Another issue of utmost importance, given the political sensitivity of the matter, is that any algorithm developed for this purpose must, by definition, be transparent and explainable. We already know the damage caused by the lack of such qualities. Consider, for example, the case that led to the fall of the Dutch government after a scandal involving an algorithm used to detect childcare benefit fraud. For this reason, whatever its final form, the algorithm must document its criteria, data sources, and analytical methods, and should be aligned with the UNESCO 2021 Recommendation on the Ethics of Artificial Intelligence.

Although the algorithm’s results may remain confidential during the selection process, transparency requires that at least a summary report be published afterward.

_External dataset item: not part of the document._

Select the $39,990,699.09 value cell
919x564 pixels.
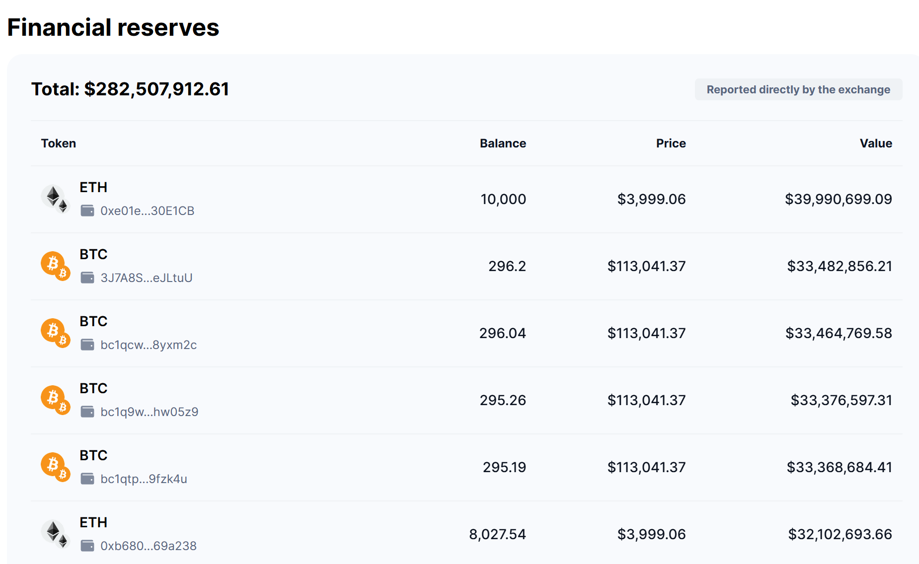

Ultimately, the main difficulty lies not in obtaining data or in the algorithm’s technical implementation, but in the deeply political nature of the process itself, which involves international negotiations and national interests, especially those of the five permanent members of the Security Council. These states might view the development of such an algorithm, as discussed in this blog, as an attempt to constrain their decision-making power or, worse, as a threat to their influence over the selection of the Secretary-General.

Achieving consensus among Member States on the algorithm’s parameters, the weighting of variables, and the very definition of the Secretary-General’s mandate is the Gordian knot that must be untied before moving forward. Its legitimacy will hinge on whether the Security Council’s decision garners support from the General Assembly.

As a result, designing and implementing an algorithm to support the selection of the UN Secretary-General would be far more of a political achievement than a technological milestone. It would require political agreements on both the Secretary-General’s “job description” and the technical-political interface we’ve described.

One final, yet fundamental, ethical question remains: Can the UN adopt such technological tools without compromising its legitimacy and character? AI cannot replace political intuition, the ability to build trust, and interpersonal negotiations, though AI can indeed be a powerful tool in supporting them.